Google Mashup EditorI just got an invitation to try Google Mashup Editor (GME) which is a new AJAX development framework from Google with a web based IDE where you can edit, compile and test your mashups. In opposition to Yahoo Pipes the solution from Google doesn’t give you a slick visual editor where you can do any transformation of a RSS feed just by dragging and dropping. In this case you will have to type something. You don’t like it? I do. There is an example which displays an RSS feed:

<gm:page title="Mashup">

  <h1>Hello World!</h1>

  <gm:list id="diggFeed" data="http://www.digg.com/rss/index.xml" pagesize="10" template="diggTemplate"/>

  <gm:template id="diggTemplate">
    <table>
      <tr repeat="true">
        <td><gm:text ref="atom:title"/></td>
        <td><gm:text ref="digg:diggCount"/></td>
      </tr>
    </table>
  </gm:template>

</gm:page>

So, the editor accepts mixture of standard HTML, CSS, Javascript with Google Mashup tags.

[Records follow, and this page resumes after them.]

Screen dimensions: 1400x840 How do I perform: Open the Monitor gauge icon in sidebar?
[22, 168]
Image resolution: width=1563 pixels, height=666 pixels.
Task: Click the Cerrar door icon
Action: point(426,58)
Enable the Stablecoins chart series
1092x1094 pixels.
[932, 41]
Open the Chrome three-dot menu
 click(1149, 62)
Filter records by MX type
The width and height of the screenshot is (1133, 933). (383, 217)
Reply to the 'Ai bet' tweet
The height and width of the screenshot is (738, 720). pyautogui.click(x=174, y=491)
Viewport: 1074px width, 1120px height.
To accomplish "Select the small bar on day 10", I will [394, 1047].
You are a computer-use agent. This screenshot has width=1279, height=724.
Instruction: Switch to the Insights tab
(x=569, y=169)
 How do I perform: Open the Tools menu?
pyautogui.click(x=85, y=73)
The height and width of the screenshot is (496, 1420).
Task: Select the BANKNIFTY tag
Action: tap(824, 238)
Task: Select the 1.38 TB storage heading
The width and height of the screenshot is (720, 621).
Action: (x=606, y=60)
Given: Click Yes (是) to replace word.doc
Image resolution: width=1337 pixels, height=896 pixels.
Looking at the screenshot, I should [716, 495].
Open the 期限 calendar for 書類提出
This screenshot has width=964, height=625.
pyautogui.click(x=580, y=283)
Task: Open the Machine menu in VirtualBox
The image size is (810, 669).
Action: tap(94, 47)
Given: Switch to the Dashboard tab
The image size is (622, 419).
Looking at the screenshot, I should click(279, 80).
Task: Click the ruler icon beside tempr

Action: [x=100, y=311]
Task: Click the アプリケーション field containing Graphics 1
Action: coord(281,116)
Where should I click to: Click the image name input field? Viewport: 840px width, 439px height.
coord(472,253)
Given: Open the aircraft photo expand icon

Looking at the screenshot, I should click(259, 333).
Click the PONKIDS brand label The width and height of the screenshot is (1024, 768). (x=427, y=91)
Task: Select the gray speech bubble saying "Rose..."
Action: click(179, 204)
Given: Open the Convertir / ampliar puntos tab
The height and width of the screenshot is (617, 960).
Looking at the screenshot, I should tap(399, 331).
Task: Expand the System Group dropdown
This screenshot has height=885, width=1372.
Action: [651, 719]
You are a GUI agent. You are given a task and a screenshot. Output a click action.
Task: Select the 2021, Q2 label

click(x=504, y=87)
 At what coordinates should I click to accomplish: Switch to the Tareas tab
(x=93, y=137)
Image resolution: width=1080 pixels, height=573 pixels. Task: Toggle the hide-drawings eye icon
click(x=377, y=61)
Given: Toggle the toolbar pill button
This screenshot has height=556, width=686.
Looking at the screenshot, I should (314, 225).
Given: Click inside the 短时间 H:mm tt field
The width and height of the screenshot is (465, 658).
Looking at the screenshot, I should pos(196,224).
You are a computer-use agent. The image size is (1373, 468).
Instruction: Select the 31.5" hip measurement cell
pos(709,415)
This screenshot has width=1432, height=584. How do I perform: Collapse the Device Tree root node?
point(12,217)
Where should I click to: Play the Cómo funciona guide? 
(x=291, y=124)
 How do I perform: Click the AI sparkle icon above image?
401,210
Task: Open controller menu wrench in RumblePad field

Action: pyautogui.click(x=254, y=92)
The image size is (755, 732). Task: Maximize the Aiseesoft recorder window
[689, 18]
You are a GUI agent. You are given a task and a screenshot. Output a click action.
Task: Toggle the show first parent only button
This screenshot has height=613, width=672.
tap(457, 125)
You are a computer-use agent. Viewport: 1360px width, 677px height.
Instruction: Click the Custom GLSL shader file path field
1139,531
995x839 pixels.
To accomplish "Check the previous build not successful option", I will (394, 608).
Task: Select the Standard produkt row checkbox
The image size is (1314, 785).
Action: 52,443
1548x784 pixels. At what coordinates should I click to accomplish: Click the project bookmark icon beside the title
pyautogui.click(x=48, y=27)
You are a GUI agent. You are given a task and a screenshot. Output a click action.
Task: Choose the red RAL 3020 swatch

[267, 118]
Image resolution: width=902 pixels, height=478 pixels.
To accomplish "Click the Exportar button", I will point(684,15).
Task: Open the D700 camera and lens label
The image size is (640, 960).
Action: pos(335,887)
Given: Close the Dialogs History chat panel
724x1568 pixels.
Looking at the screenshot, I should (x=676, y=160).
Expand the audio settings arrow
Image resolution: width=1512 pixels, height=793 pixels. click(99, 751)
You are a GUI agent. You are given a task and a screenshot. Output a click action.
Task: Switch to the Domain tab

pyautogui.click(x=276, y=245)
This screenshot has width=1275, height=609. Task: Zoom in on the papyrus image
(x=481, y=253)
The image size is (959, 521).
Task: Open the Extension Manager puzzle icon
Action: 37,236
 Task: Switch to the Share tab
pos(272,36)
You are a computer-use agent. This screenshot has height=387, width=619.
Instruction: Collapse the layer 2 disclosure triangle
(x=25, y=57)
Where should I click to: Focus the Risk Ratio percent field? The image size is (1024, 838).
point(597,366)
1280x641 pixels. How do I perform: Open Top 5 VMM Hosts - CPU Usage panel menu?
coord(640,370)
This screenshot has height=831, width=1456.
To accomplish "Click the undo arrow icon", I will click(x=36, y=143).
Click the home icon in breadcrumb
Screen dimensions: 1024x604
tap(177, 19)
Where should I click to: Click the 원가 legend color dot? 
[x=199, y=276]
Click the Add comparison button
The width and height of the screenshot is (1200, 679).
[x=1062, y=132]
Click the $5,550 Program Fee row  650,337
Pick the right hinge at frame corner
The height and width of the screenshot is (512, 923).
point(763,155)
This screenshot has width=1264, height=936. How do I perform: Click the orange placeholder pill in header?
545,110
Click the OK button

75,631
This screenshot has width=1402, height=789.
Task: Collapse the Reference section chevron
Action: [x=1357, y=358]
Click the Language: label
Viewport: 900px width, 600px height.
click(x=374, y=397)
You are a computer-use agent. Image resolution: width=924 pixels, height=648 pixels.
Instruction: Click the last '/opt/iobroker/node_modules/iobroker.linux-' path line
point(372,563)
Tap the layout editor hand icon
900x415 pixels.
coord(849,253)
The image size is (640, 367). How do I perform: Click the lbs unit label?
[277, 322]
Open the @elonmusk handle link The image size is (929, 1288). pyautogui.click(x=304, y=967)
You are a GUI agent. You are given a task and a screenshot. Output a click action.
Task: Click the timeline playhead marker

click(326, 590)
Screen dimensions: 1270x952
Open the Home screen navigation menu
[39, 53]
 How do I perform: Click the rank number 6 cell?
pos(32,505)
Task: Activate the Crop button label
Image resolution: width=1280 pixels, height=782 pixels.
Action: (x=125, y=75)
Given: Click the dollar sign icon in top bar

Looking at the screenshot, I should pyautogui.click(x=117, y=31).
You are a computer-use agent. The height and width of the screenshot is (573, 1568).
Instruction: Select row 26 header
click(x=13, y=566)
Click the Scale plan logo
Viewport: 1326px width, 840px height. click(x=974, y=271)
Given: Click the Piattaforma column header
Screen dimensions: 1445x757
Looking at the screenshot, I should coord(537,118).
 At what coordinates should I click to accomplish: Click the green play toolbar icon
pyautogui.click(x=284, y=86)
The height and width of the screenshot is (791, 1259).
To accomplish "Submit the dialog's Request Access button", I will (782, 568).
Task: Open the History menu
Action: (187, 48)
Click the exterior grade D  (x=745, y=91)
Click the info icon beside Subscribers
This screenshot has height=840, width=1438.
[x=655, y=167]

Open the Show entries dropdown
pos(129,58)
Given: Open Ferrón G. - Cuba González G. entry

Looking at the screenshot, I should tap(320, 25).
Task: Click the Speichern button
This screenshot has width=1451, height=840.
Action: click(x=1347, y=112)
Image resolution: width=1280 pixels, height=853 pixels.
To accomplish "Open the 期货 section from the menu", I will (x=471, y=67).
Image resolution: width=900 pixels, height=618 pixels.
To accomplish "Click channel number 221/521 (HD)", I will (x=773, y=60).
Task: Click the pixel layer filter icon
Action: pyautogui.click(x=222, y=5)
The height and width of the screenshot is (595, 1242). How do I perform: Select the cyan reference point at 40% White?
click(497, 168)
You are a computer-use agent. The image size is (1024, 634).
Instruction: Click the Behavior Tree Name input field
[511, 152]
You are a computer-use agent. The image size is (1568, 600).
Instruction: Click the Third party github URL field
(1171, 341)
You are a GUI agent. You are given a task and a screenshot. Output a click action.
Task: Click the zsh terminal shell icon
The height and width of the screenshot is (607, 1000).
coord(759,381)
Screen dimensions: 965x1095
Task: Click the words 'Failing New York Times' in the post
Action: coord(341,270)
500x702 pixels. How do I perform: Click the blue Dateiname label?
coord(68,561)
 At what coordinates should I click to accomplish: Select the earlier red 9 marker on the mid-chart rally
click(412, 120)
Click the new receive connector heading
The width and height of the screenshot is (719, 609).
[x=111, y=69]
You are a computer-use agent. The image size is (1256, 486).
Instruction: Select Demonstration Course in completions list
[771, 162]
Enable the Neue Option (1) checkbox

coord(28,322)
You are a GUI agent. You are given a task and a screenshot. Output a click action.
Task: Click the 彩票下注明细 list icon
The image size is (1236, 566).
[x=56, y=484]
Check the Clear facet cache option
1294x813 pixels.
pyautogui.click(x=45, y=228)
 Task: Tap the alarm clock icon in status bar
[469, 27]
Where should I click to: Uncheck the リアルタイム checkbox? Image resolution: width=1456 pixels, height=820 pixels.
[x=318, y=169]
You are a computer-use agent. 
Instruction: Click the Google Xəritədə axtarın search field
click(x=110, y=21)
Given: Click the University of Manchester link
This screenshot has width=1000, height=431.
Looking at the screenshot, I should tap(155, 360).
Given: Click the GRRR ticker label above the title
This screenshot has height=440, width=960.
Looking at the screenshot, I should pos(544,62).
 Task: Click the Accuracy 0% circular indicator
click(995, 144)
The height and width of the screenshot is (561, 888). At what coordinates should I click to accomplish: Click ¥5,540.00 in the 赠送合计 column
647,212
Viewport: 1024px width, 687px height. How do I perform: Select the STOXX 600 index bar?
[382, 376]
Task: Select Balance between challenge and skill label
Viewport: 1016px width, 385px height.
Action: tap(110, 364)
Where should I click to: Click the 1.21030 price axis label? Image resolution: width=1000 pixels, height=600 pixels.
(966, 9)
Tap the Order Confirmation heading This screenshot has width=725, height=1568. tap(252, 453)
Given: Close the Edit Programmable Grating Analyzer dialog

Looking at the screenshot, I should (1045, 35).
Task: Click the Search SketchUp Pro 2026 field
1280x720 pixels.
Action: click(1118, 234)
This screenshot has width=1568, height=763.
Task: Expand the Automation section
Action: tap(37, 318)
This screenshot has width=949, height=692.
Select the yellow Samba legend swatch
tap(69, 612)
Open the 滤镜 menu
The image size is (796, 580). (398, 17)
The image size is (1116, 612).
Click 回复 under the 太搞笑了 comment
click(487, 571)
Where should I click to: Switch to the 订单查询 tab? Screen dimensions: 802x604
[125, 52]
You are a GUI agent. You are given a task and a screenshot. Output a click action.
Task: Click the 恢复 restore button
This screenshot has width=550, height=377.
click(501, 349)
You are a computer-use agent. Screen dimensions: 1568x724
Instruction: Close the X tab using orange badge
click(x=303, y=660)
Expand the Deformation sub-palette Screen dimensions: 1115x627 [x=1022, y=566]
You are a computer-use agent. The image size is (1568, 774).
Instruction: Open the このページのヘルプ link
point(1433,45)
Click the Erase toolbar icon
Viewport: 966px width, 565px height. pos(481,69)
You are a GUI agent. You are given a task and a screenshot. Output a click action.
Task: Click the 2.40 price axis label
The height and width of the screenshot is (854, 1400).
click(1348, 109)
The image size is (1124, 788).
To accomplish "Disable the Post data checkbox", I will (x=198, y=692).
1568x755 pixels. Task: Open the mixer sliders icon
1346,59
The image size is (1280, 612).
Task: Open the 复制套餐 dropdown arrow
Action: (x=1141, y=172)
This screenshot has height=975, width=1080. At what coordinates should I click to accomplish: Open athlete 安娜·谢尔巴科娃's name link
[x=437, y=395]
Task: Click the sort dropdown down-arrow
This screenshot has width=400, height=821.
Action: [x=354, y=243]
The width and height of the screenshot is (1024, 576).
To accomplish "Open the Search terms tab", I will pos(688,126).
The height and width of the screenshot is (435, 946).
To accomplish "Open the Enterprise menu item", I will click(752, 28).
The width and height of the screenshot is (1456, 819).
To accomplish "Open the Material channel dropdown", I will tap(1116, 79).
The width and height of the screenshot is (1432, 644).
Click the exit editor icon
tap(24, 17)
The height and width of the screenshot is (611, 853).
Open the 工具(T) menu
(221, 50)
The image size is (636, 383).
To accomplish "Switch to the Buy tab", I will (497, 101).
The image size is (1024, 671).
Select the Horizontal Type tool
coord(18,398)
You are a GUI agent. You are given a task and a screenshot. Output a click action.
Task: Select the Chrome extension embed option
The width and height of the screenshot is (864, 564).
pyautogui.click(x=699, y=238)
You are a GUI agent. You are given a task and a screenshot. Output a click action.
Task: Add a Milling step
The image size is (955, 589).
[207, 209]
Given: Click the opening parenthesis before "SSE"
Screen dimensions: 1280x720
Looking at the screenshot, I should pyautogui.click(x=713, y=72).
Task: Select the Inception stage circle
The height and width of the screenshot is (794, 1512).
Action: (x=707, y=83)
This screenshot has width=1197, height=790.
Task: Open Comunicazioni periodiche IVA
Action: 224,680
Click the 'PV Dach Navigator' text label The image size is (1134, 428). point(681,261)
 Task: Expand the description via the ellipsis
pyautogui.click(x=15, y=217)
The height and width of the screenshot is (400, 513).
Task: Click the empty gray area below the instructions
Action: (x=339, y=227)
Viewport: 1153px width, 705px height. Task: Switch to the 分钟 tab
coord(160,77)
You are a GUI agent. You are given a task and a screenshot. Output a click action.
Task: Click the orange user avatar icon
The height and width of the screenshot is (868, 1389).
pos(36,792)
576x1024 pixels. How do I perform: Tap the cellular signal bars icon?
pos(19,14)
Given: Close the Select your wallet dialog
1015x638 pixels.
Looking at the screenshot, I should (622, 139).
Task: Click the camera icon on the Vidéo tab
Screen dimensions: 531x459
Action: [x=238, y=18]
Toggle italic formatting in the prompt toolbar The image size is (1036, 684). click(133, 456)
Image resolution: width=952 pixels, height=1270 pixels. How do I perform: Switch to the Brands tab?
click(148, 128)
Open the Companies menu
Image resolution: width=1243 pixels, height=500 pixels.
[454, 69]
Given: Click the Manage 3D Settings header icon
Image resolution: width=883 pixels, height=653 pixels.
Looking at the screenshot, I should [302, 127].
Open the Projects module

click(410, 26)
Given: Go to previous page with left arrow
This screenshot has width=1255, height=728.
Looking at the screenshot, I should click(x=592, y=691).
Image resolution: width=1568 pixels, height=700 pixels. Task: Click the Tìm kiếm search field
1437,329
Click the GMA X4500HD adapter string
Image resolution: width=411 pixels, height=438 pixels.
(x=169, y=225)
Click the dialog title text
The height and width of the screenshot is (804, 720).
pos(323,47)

When you compile your application for testing and publishing, all the GME tags are transformed into JavaScript. An application can be tested in their sandbox. Ready application is hosted on Google servers and can be trivially transformed into iGoogle gadget. What is very interesting is an eventing model that allows you to emit events in one module that are handled in another module. It is fairly easy to create a map mashups and there is support for geo rss as well. To check what is possible to build using GME visit GME Mashup Gallery. There is also an official blog about GME. Niiiiiice!